I'm an MSIS student at Northeastern University with a passion for solving complex problems. My problem-solving and critical thinking skills were developed through the Iranian National Olympiad in Information, where I ranked among the top 70 from 11 thousand participants.
Beyond my academic achievements, I bring hands-on experience in scripting and programming languages such as C++, Java, and Python, as well as web development technologies including JavaScript and React, with a focus on areas like Machine Learning, Data Mining, Web Scraping, Software Testing, and Software Development. I've applied these skills during two years as a Junior Data Scientist and a Quality Assurance Internship.
- View my Resume
Feel free to explore my projects below and connect with me for opportunities to collaborate or discuss potential roles.
- email: [email protected]
- linkedin: linkedin.com/in/farid-ghorbanii/
- FraudDetectivePy: The goal of this project is twofold: first, to understand how an imbalanced dataset can impact the analysis and results of credit card fraud detection; and second, to evaluate the effectiveness of different classification models and techniques aimed at enhancing the accuracy and reliability of fraud detection systems.
- ProductScraper: This project scrapes product information from the Digikala e-commerce website to extract details about available laptops, such as price, model, CPU, GPU, RAM, screen size, etc. The extracted data is stored in a MySQL database using the mysql library. Additionally, the project includes a simple machine learning model built with scikit-learn for predicting laptop prices based on user input configurations.
- Data Mining HorseColic: Using data mining techniques, including data preprocessing, feature selection, model training, and evaluation, the project seeks to uncover patterns and relationships within the dataset to improve prediction accuracy.
- WirelessChurnPrediction: This project aims to predict wireless account churn and identify key features driving churn. It is a collaborative effort between data scientists to develop a machine learning model that can help maintain and grow the revenue generating base by taking proactive measures to retain customers.
- Human Resources Analytics: HR Dashboard Project using Tableau to visualize key HR metrics, demographics, and salary insights. The project simulates real-world HR data analysis, providing high-level overviews and detailed employee records for better decision-making.

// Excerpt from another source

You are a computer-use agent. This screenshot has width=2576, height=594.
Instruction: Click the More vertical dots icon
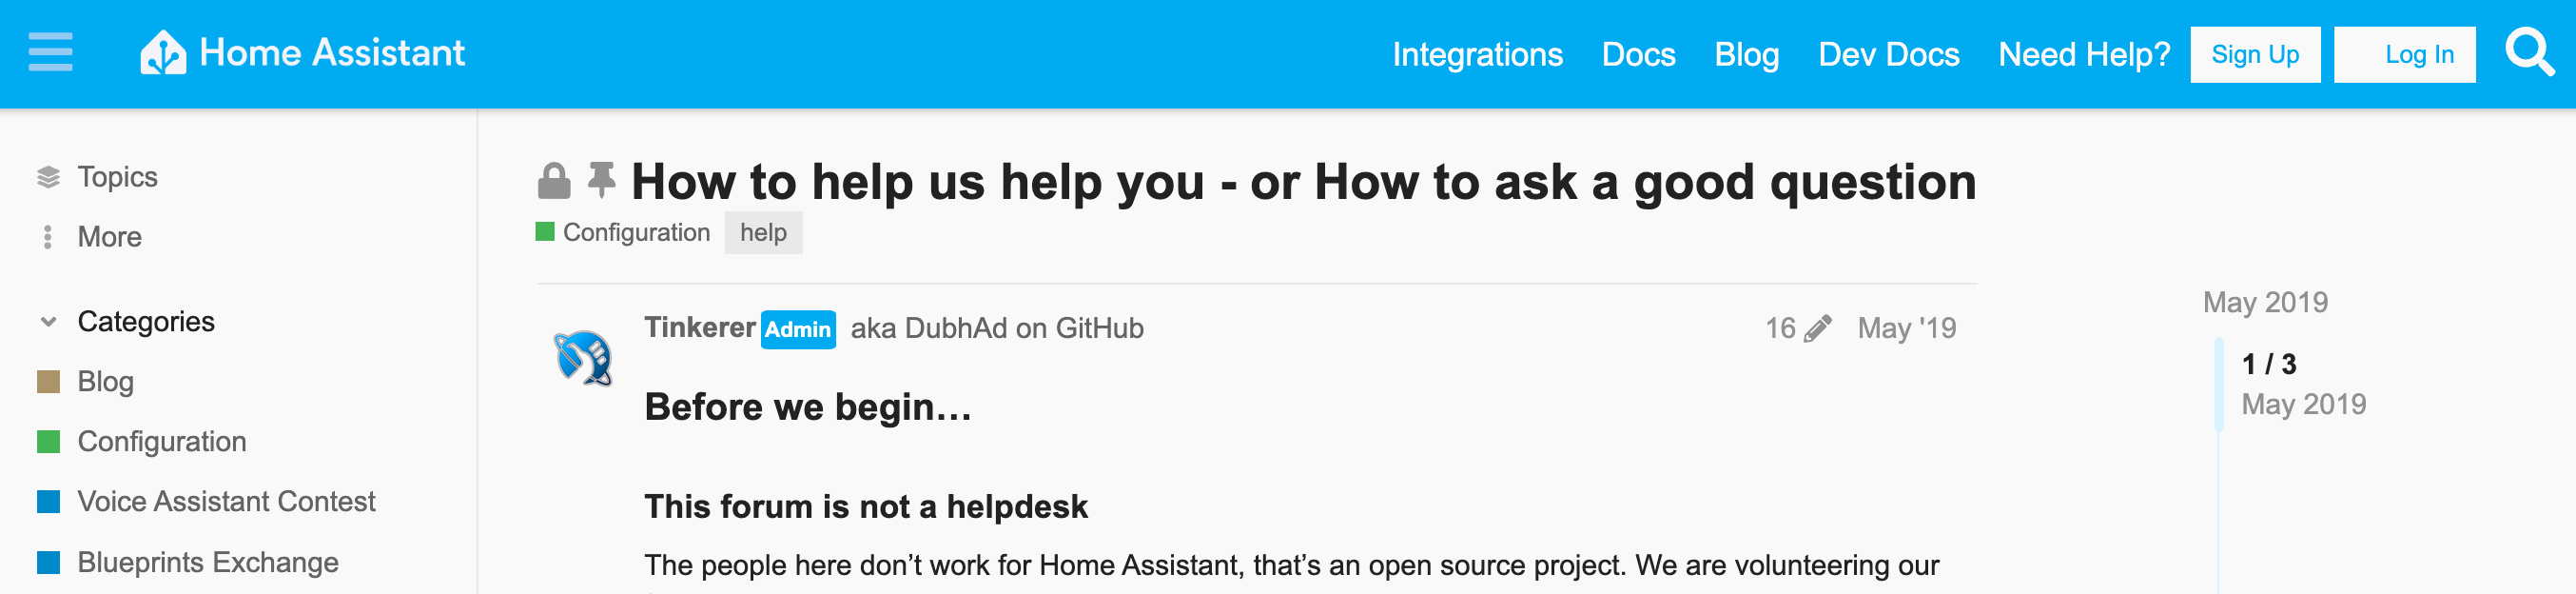[x=48, y=237]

- Sales Performance: Two dashboards using tableau to help stakeholders, including sales managers and executives to analyze sales performance and customers.
- Netflix Infographic: A dynamic data visualization project that explores Netflix movies across various dimensions such as country filmed, release date, genre, ratings, frequent cast members, and directors.
- Airbnb Market Insights: Tableau visualizations and data analytics project using Airbnb listings data to identify key market trends, optimal investment locations, and strategies for maximizing rental income.
- DesignPatterns-RestaurantOrdering: This project is a practical exploration of design patterns, applied to a restaurant ordering system. It demonstrates how design patterns can be used to solve real-world software design challenges, resulting in a system that is flexible, scalable, and maintainable. The project utilizes multiple design patterns, including Singleton, Factory, Builder, Strategy, Composite, Adapter, Decorator, and Observer, to create a robust and extensible solution.
- BookShare Hub: BookShare Hub is a Java Swing-based application designed to create a community-driven platform for book sharing. It allows users to lend and borrow books from each other, promoting a culture of literature sharing.
- AutoBuddy: In this project, we aim to develop a domain-specific chatbot application that utilizes a Large Language Model (LLM) for natural language understanding and processing, combined with the efficiency and scalability of a vector database for data storage and retrieval. The application will implement the Advanced Retrieval-Augmented Generation (RAG) method to enhance the chatbot's ability to provide accurate and relevant responses by integrating retrieved information with generative AI capabilities. We also fine-tune GPT-4o-mini in this project with related data to achieve optimal performance.
- Evaluate RAG Pipeline: The aim of this project is to evaluate the performance of the RAG pipeline and explore methods to enhance its metrics. This project includes a Python notebook and a report file, which document the evaluation process and present an improved version of our RAG chatbot.
- Simple RAG Chatbot: The goal of this project is to develop a domain-specific application that combines the strengths of a Large Language Model (LLM) with the efficiency of a vector database for data storage and retrieval. Using Retrieval-Augmented Generation (RAG) for the method and Streamlit for the front-end, the application is built with Python.
- Image Filters: Image Filters is a Python project that offers a collection of creative filters for image manipulation using the OpenCV library. Each filter applies a specific transformation to the input image, resulting in visually distinct outputs.
- Python Pandas Tutorials: This repository contains a collection of tutorials to help you master the Pandas library, a powerful tool for data manipulation and analysis in Python.
- Python Matplotlib Tutorials: This repository contains a collection of tutorials to help you master Matplotlib, a versatile library for creating static, animated, and interactive visualizations in Python.
- Python NumPy Tutorials: This repository contains a collection of tutorials to help you master the NumPy library, a fundamental package for scientific computing and data manipulation in Python.